Greenhouse for Better Ideas
温室の設計者は誰だ? 

テーマは「よりよりアイデアのためのコミュニケーションのあり方」

両利きの経営がブームになり、1つの領域を「深化」させる人たちと、いまここにないなにかを「探索」する人たちの双方が経営には必要だという考え方が受け入れられつつあるなか、外交的な人と内向的な人の両方の特性を生かしたコミュニケーションのあり方について、考えが展開されている。

アップル共同創業者のスティーブ・ウォズニアックが言うように、「多くの発明家は内向的で、シャイで、自分たちの頭のなかに生きている。彼らはアーティストのようだし、実際アーティストだ。アーティストはひとりで活動するときに本領を発揮する」。

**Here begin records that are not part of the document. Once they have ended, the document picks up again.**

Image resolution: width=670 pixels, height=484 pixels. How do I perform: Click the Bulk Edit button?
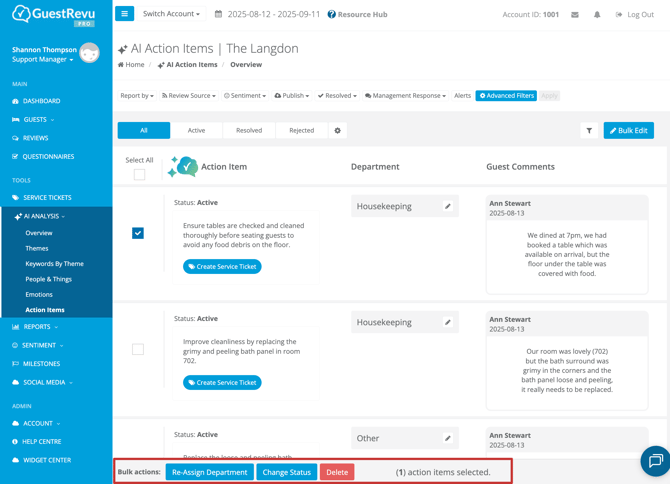(628, 131)
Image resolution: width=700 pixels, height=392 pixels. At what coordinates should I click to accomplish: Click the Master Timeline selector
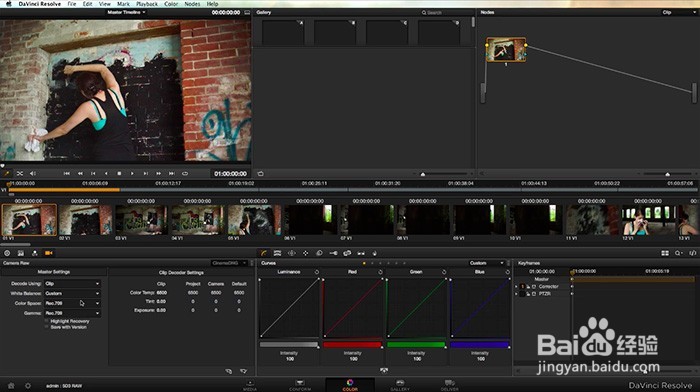(x=126, y=13)
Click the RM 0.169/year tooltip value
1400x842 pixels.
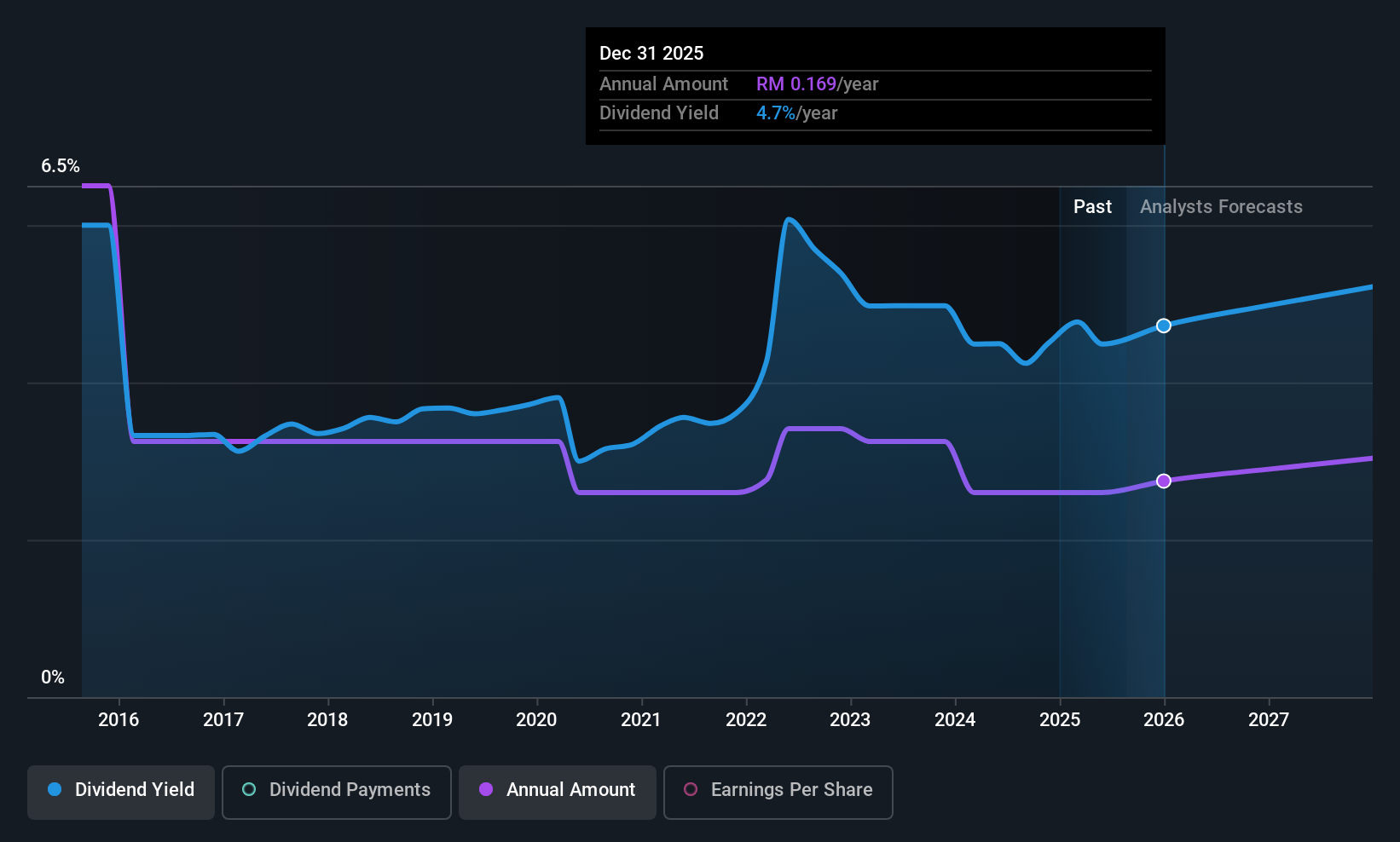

しかし、 ウォズニアックのように静かな思考、深い思考、遅い思考をする人の声は、周囲が耳を傾けなければ、大きくて速い声に掻き消されてしまう。

外向は外向き、内向は内向きだが、「外にいる人の内面を向く人」や、「内にあるものの外面に注意を払う人」という見方もできるはず。

人の気持ちがわかる、想像力や共感性がある人は、すくなからず自身の内面にも注意を払っているはずだし、相手の内面も深く理解したいという真摯な姿勢があるはず。と考えたら、外向と内向の対比ではちょっとみえてない世界があるのかもしれません。

Zapposという、世界で最も明るく快活な企業文化をつくった彼(CEO、トニー・シェイ)自身は、非常に内向的な人物なのだという。彼は、自身を「(ビニールハウスのような)温室の設計者」であると表現する。自分がいちばん目立つカリスマ的リーダーになるのではない。それとは真逆で、自分の仕事は、他の花や草や木が繁栄する環境をつくることである、と。

人が互いのことに関心を持ったり、信用したり、好意をもつようになるには、自分のアイデアとか自分の価値観のおしつけを優先する(ある意味暴力的な)態度よりも、新しいアイデアへの好奇心とか、多様な感性を歓迎して受け入れる器の広さのような、『受容の文化』のようなものが鍵になるのかもしれません。

外部からの刺激から守られ、同じ土壌での成長に適した、ある種の類似性をもちながら、多様な個性を時間をかけて開いて実らせていく『温室』というやさしい世界観には、個人の力を信じる組織のあり方の流儀を示してもらったように感じ、こころあたたまりました。